Le temps des excuses : mea culpa

Faute avouée est à moitié pardonnée, dit l’adage. Les semaines se suivent et se ressemblent à Washington et à Londres. Afin de gommer les effets négatifs des versions contradictoires présentées par l’exécutif américain au sujet du bombardement de l’hôpital de MSF à Kunduz (Afghanistan) par son aviation le 3 octobre 2015, le président Barack Obama présente ses excuses à la présidente de MSF International, Joanne Liu, à l’occasion d’un entretien téléphonique du 7 de ce même mois. Rappelons que l’ONG humanitaire qualifie cette attaque de « crime de guerre » et que le haut-commissaire des droits de l’homme de l’ONU n’écarte pas a priori cette qualification. Le drame de Kunduz illustre la faiblesse du pouvoir à Kaboul et le désarroi américain. Quelques semaines plus tard, c’est au tour de Tony Blair de présenter des excuses, toutes relatives, sur la guerre conduite en Irak en 2003. Il admet que les renseignements concernant les prétendues armes de destruction massive sur lesquels s’est fondée cette intervention armée étaient erronés. Et fait également acte de contrition sur « certaines erreurs de planification et, sûrement, une erreur quant à notre compréhension de ce qui allait se produire une fois le régime renversé ». Il ajoute toutefois qu’il ne s’excusera pas d’avoir chassé le dictateur Saddam Hussein. On voit ce qui motive ce mea culpa : la publication imminente des résultats de l’enquête lancée en 2009 sur la guerre en Irak. L’Occident n’est plus ce « cap » de l’humanité dont Jacques Derrida parlait naguère.

Le temps des égarements : perseverare diabolicum

A trop vouloir jouer les bons élèves de la classe, Américains et Britanniques jouent les cancres.
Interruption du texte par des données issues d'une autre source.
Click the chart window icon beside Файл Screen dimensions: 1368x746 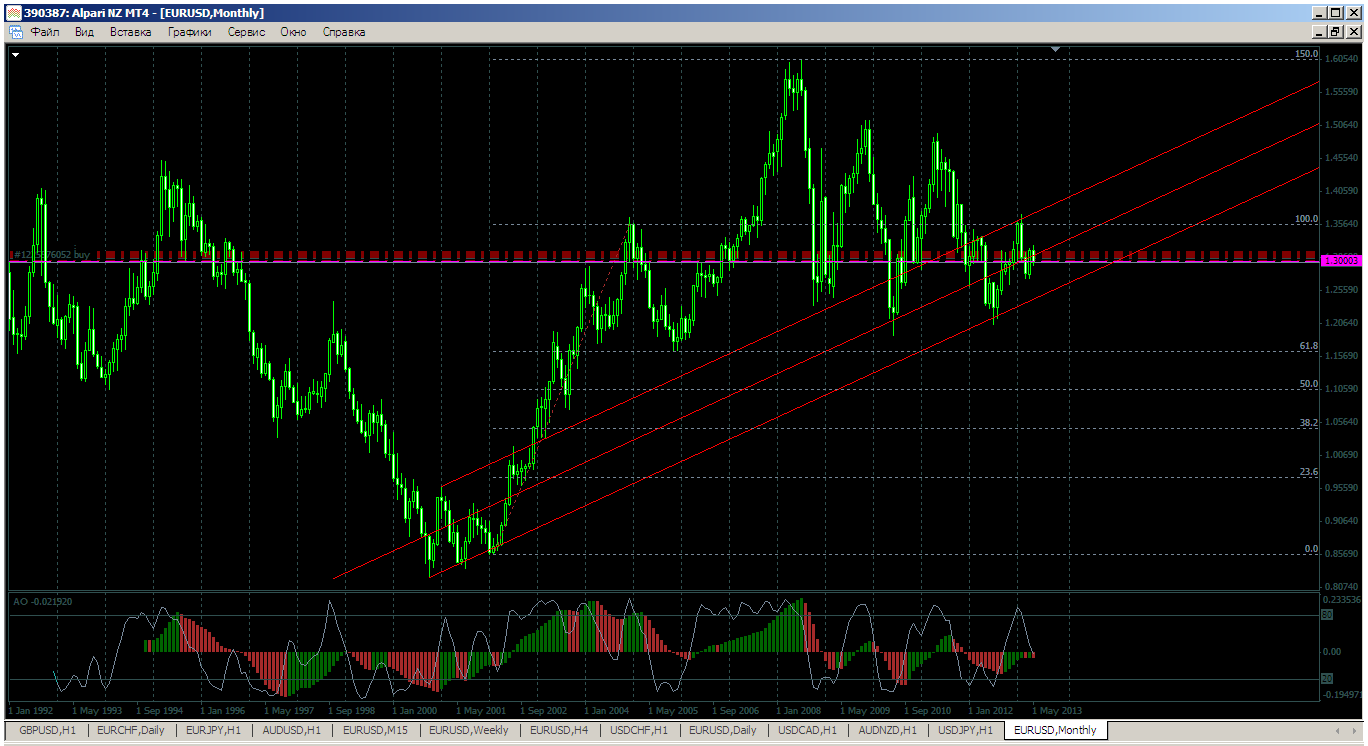tap(14, 32)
Ils ont soif de corriger leurs erreurs, un temps confessés, par des égarements. Pour la deuxième fois depuis le début du mois d’octobre, un hôpital géré par l’ONG Médecins sans frontières (MSF) est touché par des frappes aériennes sur un terrain de conflit. Après l’hôpital de Kunduz, en Afghanistan, c’est un établissement situé dans le nord du Yémen qui est atteint par des raids de la coalition arabe dirigée par l’Arabie Saoudite. Or, tout le monde sait que cette coalition tient ses renseignements des Etats-Unis. Comment expliquer ce nouveau « crime de guerre »? Par l’inconsistance du renseignement américain alors que les coordonnées GPS de cet hôpital étaient connues des intéressés ou bien par mansuétude à l’égard de l’allié saoudien? Les Britanniques sont de retour sur le sol irakien mais aussi syrien. Que découvre-t-on à la faveur du débat sur la légalité des frappes françaises en Syrie contre un de ses ressortissants suspecté d’activité terroriste conduite au titre de la légitime défense collective (article 51 de la charte de l’ONU)? Londres procède déjà à des « assassinats extrajudiciaires » (au titre de la légitime défense collective) dans cette zone gangrénée par l’EIIL tout en informant a posteriori l’ONU. En effet le 8 septembre 2015, le gouvernement britannique annonce l’élimination de deux citoyens britanniques, Reyaad Khan et Ruhul Amin, par la Royal Air Force le 21 août en Syrie. A quoi bon la puissance, si l’on ne sait pas la tempérer ?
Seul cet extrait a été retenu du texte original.